Question d'origine :
Bonjour, Je cherche des informations pour réaliser une petite présentation de Mme de Servient dans le cadre d'une balade urbaine du quartier de la Part-Dieu. J'ai rédigé un texte sur la base d'informations trouvées notamment sur votre site (https://www.guichetdusavoir.org/viewtopic.php?t=23843) mais aussi celui des archives municipales, l'expo des archives départementales, etc... mais il me manque quelques informations que vous pourriez m'apporter. Connaissez-vous la date de naissance de Mme de Servient (je n'ai que sa date de décès)? Avait-elle des frères et soeurs ? Existe-t-il une image d'elle (portrait ou autre) ? Je cherche des images pour illustrer mon histoire, mais je ne trouve que l'acte de "donation", ou des gravures du "Tumulte du pont du Rhône". Enfin, savez-vous pourquoi les rues portant des noms de femmes ne portent que rarement leur prénom? Je n'arrive pas à comprendre pourquoi c'était le cas à une certaine époque. En vous remerciant d'avance
Réponse du Guichet
Bonjour,
Les ouvrages que nous avons consultés (par exemple le Dictionnaire des lyonnaiseries) restent très anecdotique sur la Dame de la Part-Dieu, et s'ils confirment la légende selon laquelle l'accident du pont de la Guillotière aurait poussé Madame de Servient à léguer son large domaine de la Guillotère aux Hospices civils de Lyon, ils n'apportent pas davantage d'informations. Cette dame semble ne pas s'être singularisée autrement que par ce legs exorbitant. Les traces de cette transaction sont conservées aux Archives municipales, mais dans les documents officiels la date de naissance de Catherine Mazenod-Servient n'est pas mentionnée.

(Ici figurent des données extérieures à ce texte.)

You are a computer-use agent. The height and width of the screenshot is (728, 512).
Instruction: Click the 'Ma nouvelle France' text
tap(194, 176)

Ce que nous apprennent ces recherches en revanche c'est que son père, Marc-Antoine Mazenod, décédé en 1679, fut échevin à Lyon.

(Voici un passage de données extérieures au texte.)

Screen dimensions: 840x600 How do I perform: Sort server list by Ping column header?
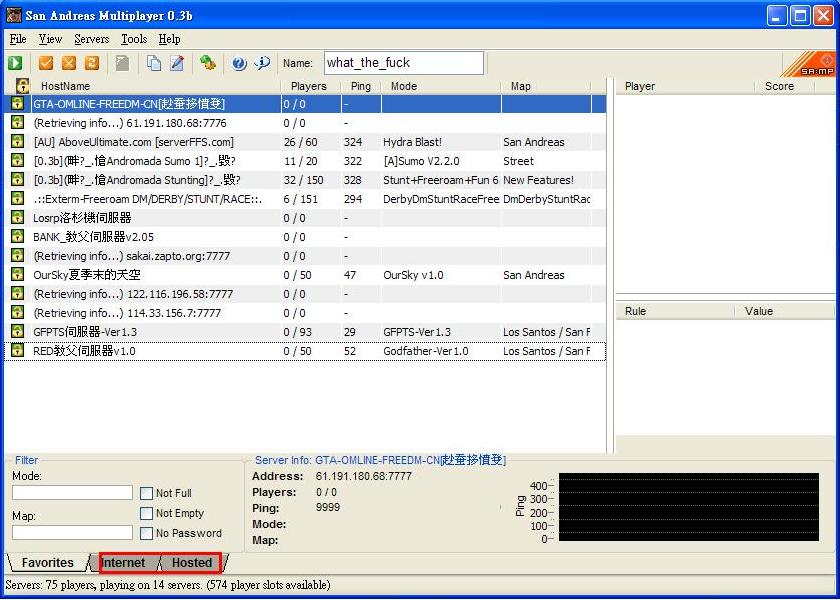click(x=360, y=86)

Il y a donc de fortes chances pour que ce Marc-Antoine Mazenod soit celui dont nous retrouvons la trace sur l’arbre généalogique de Olivier LEDOUX compilé sur Geneanet :
Marc Antoine MAZENOD
Ecuyer - Seigneur de Pavezin et de la Chance
Born in April 1606
Deceased, aged 73 years old
Buried 14 May 1679 - Saint-Chamond, 42400, Loire, Rhône-Alpes, FRANCE
Avocat au parlement de Lyon - Echevin de 1659 à 1660
Mathieu MAZENOD †1631
Marguerite BESSET
Married 1 May 1640, Saint-Pierre Saint-Saturnin - Lyon, 69000, Rhône, Rhône-Alpes, FRANCE, to Etiennette BERTON 1618-1678 with
M. Charles Joseph de MAZENOD, Ecuyer - Seigneur de la Chance , Pavezin, Saint-Georges et autres places 1642-
M. Mathieu Marcelin MAZENOD 1643-
M. Etienne MAZENOD, Ecuyer - Seigneur de Pavezin 1644-
F. Françoise MAZENOD 1647-
M. Marc Antoine MAZENOD 1648-
F.
M. Genis MAZENOD 1651-
Godfather (1654) : baptism, Marc Antoine RIVÉRIEULX 1654-
Godfather (1672) : baptism, Antoinette Etiennette de MAZENOD 1672-
Burial
Voir aussi BMS Lyon Saint-Paul 1679 p22
Spouse: Archives de la ville de Lyon - http://www.archives-lyon.fr - - Internet - M Saint-Pierre Saint-Saturnin 1606-1668 p184
Burial: AD42 - http://www.loire.fr - - Internet - BMS Saint-Pierre 1676-1681 p33
On apprend sur le résultat de ces recherches généalogique que sa fille Catherine est née en 1649, et qu'elle a 5 frères et une soeur.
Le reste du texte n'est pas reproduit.